Cavernous haemangioma is a rare cause of vitreous haemorrhage. Optical coherence tomography (OCT) helps explain the mechanism.

Case report

An asymptomatic 12-year-old girl with no relevant ophthalmic, medical, or drug history was referred with a lesion in the retina of the right eye. Best-corrected visual acuities were 6/6 OD, 6/5 OS. Anterior segment examination was unremarkable. There was a cluster of discrete dark red vascular saccules with an overlying grey–white epiretinal membrane in the right nasal retina, consistent with a retinal cavernous haemangioma.
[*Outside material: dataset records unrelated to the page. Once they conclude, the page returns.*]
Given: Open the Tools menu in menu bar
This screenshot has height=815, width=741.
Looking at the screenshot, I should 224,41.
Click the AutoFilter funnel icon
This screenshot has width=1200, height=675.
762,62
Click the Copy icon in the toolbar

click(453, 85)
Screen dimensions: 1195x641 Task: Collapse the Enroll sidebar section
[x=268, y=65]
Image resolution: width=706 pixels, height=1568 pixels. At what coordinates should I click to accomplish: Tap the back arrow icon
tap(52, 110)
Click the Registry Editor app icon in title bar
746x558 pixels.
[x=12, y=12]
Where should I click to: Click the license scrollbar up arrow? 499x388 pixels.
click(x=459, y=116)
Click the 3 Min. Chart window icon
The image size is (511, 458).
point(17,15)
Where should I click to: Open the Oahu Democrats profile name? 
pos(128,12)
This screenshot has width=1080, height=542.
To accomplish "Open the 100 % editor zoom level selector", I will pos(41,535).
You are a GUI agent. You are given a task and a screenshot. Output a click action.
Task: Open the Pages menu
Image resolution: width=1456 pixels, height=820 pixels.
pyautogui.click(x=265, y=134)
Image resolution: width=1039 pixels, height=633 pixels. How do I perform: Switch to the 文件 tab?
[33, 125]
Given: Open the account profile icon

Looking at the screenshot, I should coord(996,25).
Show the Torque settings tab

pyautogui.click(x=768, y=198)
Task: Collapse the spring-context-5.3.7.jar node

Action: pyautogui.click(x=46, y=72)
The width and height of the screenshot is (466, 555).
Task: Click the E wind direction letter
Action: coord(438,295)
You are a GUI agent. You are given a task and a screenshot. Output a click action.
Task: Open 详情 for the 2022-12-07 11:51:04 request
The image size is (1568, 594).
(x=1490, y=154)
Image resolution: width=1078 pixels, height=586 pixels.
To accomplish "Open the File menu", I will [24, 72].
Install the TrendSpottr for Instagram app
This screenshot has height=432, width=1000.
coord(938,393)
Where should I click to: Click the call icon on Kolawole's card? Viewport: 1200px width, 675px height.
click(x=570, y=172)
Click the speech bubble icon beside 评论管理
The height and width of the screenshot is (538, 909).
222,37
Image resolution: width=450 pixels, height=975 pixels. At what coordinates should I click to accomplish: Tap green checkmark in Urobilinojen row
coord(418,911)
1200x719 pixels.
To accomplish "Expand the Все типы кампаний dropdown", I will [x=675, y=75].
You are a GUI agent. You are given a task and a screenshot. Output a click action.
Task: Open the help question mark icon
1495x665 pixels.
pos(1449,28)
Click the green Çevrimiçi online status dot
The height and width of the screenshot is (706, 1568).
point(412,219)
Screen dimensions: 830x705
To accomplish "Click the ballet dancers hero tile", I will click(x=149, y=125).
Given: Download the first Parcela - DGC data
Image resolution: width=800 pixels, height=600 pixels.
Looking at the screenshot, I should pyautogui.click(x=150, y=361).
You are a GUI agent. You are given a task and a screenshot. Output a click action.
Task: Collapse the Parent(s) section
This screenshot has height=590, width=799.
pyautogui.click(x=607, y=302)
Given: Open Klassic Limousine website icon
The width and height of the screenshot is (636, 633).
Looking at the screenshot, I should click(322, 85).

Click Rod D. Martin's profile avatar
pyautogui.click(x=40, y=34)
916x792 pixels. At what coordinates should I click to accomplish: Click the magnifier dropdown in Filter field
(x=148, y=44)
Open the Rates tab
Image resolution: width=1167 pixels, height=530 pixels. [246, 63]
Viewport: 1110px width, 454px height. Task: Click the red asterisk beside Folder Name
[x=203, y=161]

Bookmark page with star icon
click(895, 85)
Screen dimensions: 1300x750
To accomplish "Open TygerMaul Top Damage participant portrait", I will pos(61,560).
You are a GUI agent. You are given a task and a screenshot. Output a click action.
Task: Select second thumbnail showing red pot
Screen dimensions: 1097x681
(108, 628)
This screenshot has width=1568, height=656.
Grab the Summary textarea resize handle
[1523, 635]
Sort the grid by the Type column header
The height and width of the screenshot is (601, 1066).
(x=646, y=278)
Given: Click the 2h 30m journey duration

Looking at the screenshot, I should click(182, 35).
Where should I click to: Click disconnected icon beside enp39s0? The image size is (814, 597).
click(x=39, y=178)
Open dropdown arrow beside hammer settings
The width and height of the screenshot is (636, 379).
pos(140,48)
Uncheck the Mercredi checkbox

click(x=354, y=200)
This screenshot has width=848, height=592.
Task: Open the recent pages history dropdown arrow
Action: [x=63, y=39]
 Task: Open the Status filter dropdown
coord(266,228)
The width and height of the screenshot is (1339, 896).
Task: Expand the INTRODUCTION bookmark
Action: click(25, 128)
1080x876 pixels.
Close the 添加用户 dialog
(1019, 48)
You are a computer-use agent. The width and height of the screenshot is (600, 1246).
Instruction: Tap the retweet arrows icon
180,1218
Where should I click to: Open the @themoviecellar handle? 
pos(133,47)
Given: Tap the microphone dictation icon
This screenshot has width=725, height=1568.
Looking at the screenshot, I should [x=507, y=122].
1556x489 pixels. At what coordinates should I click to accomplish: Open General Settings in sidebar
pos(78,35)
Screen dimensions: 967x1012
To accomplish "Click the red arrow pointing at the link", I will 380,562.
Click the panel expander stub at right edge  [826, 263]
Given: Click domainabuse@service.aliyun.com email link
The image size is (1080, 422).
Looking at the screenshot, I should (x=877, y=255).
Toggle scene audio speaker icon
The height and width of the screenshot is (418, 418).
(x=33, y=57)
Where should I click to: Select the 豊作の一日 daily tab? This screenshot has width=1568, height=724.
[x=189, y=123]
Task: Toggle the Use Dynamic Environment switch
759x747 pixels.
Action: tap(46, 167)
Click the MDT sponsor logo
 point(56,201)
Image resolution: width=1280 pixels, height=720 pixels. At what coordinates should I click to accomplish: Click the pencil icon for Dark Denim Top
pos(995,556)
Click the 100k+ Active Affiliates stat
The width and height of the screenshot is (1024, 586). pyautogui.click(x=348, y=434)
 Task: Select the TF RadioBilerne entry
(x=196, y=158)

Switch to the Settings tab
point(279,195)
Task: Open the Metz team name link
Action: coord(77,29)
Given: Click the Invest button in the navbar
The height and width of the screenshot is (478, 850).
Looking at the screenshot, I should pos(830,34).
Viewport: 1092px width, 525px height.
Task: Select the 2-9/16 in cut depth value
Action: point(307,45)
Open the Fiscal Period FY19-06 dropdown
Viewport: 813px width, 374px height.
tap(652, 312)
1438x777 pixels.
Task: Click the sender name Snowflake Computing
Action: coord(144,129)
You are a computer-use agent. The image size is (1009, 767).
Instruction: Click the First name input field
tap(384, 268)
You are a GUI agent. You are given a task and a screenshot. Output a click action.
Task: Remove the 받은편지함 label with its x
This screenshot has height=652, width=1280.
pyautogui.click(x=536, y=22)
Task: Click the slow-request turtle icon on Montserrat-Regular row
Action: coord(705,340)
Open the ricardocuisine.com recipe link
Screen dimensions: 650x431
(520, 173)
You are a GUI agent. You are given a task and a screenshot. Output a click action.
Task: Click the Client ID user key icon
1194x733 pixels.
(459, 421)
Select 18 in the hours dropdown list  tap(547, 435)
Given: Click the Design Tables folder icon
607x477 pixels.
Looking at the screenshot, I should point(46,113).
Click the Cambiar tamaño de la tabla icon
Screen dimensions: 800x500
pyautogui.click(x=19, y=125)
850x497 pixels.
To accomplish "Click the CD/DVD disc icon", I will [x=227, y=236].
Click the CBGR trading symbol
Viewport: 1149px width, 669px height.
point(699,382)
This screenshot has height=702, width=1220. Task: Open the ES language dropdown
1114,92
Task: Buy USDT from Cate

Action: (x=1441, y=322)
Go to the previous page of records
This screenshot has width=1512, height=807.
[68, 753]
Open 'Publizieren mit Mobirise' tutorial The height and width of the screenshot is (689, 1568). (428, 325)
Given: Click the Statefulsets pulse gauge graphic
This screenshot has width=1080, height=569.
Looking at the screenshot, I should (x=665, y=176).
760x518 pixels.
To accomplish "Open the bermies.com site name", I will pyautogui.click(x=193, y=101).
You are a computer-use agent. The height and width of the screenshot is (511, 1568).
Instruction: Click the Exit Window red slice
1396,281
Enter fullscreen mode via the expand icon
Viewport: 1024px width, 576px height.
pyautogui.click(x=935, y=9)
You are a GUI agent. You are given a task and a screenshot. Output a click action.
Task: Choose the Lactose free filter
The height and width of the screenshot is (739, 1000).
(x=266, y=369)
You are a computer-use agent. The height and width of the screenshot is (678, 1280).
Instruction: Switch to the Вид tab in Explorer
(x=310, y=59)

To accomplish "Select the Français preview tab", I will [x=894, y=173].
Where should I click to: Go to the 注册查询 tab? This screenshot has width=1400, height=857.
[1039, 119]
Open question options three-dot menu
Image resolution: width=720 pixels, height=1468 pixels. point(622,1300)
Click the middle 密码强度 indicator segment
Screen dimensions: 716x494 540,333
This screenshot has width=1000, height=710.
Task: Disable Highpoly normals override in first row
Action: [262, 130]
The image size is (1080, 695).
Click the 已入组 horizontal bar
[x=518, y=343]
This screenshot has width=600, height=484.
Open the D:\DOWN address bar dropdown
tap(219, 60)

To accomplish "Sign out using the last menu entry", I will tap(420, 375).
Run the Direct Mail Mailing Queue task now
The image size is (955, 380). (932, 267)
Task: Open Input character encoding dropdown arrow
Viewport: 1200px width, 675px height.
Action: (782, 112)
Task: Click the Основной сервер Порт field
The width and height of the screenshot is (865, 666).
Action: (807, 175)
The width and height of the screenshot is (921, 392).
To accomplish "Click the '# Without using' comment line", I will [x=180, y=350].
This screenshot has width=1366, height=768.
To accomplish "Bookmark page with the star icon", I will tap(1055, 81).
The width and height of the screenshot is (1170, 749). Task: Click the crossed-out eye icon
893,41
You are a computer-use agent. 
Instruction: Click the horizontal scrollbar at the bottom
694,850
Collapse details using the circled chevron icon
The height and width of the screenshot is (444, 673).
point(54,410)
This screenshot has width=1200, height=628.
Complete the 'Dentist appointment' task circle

Fluorescein angiography demonstrated slow flow through the saccules. Areas of masking within the saccules were due to thrombosis and hyperfluorescent areas within the saccule were due to pooling of fluorescein. Typical fluid levels (see arrow, Figure 1) within the saccules were seen where thrombus and fluid were present.

Figure 1
figure 1

Venous phase of the fluorescein angiogram of the retinal cavernous haemangioma.

OCT elegantly images the lesion in cross section (Figure 2) and may explain why spontaneous vitreous haemorrhage can occur in the absence of a vitreous detachment. An overlying epiretinal membrane is imaged as a continuous hyper-reflective signal attached to the saccules and forming bridges between them (see arrow, Figure 2).

Figure 2
figure 2

Optical coherence tomography of the retinal cavernous haemangioma.

Comment

Retinal cavernous haemangioma is a rare vascular malformation, it is often unilateral and may present either as an incidental finding or as a cause of vitreous haemorrhage. There may be associated cutaneous lesions and intracranial vascular malformations.1 An autosomal dominant inheritance has been reported, but cases are usually sporadic.2

Histology of cavernous haemangiomas has been reported.3 The ultrastructurally normal vessel wall maintains the blood retinal barrier, which explains the absence of fluorescein leak. The epiretinal membrane is formed by retinal glial cells, which proliferate on the inner retinal surface after gaining access through breaks in the internal limiting membrane.

Vitreous haemorrhage in retinal cavernous haemangioma is recognised in the absence of trauma and vitreous detachment. Histological studies suggested that these cases of vitreous haemorrhage may be due to epiretinal membrane contraction. The OCT identifies points of attachment to the saccule where a contracting epiretinal membrane could exert traction and cause vitreous haemorrhage.